"Was the boy pleased with his toys?" asked Joseph Schotz from his end of the room. His voice was wistful; he had never needed to use his skill for the delight of children of his own.
"Yes, my friend."
"Yes, there is indeed a change in the Man since his first visit," thought Joseph. The smile with which the guest looked up from his toys warmed the sick man's heart, about which a chill had been gathering.
"But he wants more. He always does." There was the purest delight in the father's face as he spoke. "Just the other day I came across an upper chamber in our house which was full of toys. They were all forgotten; but each one had made him happy for a day. That's the thing. He doesn't even have to learn his lessons from them as I do." He smiled whimsically. "I am trying to give him all the toys I—didn't have. And"—his voice died away, and he forced the words with difficulty—"he must have all that I meant to give the boy who—went away."
"You mustn't spoil him," said Schotz, after a moment, with the perfunctory morality of the childless man.

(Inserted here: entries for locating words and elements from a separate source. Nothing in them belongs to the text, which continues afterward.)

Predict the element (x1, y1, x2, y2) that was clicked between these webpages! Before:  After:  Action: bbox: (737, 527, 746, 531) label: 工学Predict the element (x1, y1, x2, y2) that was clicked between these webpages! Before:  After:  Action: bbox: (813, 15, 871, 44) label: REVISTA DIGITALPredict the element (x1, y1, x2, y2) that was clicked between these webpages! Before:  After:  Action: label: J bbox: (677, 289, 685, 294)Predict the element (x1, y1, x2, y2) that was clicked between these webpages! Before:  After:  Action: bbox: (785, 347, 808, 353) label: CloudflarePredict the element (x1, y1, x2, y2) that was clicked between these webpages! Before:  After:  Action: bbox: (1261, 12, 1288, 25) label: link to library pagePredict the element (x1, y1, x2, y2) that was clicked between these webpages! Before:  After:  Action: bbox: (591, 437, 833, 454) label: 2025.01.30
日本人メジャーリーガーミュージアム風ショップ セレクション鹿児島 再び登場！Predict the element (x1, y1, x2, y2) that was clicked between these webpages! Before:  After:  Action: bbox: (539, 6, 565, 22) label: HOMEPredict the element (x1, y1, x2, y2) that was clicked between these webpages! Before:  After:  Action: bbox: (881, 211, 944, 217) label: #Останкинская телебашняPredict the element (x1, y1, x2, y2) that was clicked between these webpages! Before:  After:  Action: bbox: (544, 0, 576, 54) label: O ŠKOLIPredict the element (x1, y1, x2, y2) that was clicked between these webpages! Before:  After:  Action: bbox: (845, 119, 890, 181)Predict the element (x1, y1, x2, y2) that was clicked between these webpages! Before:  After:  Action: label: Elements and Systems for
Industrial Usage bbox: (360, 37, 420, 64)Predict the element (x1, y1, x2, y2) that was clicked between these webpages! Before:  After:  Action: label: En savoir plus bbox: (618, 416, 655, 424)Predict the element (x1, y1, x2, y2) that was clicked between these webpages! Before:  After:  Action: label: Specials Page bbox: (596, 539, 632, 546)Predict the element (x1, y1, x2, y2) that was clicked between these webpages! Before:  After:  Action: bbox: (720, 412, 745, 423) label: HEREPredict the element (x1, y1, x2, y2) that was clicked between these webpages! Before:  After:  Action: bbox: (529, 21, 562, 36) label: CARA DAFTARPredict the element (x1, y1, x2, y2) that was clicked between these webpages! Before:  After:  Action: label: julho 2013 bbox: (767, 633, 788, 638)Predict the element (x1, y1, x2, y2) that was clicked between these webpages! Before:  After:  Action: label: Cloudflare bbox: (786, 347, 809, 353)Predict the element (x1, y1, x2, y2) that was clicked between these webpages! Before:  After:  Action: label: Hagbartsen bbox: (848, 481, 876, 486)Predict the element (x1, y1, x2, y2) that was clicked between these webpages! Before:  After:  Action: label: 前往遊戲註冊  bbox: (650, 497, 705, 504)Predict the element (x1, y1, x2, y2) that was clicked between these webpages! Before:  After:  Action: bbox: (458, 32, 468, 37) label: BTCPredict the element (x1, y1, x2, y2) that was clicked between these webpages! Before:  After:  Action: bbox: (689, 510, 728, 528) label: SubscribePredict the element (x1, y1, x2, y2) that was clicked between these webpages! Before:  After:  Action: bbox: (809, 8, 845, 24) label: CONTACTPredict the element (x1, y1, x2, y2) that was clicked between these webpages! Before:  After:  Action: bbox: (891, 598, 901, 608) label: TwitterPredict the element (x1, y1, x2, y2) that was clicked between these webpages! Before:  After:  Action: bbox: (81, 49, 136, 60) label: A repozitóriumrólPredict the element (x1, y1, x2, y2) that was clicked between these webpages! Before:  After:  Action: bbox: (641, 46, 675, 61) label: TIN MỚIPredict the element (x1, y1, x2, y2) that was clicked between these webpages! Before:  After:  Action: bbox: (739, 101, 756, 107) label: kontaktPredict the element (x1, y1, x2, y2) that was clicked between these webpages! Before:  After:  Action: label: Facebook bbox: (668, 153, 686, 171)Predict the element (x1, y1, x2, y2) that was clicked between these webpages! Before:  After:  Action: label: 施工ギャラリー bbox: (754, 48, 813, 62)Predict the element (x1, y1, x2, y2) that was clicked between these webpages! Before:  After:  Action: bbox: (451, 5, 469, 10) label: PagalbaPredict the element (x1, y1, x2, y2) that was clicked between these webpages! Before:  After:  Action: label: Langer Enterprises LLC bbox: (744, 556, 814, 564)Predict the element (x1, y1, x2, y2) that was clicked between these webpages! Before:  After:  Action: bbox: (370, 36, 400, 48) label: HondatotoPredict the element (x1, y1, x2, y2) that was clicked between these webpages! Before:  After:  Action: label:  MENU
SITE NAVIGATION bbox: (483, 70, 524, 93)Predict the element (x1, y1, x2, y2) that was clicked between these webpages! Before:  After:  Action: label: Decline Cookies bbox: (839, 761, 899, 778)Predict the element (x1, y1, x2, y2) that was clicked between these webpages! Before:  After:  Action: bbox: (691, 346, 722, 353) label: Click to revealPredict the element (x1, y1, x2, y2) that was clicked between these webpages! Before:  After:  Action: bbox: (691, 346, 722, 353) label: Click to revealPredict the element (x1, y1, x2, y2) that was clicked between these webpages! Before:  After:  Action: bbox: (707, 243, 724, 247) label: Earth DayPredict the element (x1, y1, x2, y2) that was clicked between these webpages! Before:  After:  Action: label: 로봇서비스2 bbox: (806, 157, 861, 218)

The smile broke out again. "Bless you, you can't spoil children with love. Why, my boy plays with his soldiers, but he doesn't know that war is anything but a game. I wish his father could win battles with toy soldiers and tin swords." His eyes were drawn back to the counter. The next moment he was lost to every sight and sound.
Marvellous operations were soon in progress on the counter. One set of men was intrenched behind all the boxes within sight. Advance and retreat—shifting to right and to left—both sides alert, one would have said—they seemed so under the great hands that hovered over them—the besieged army handled with the same cool intelligence—both sides manœuvred for position.
The cuckoo-clock in the corner struck eleven. The little clerk stared with mouth open at the big man who played with toys. Schotz watched him with questioning eyes as the stranger knitted shaggy brows over some problem that baffled him.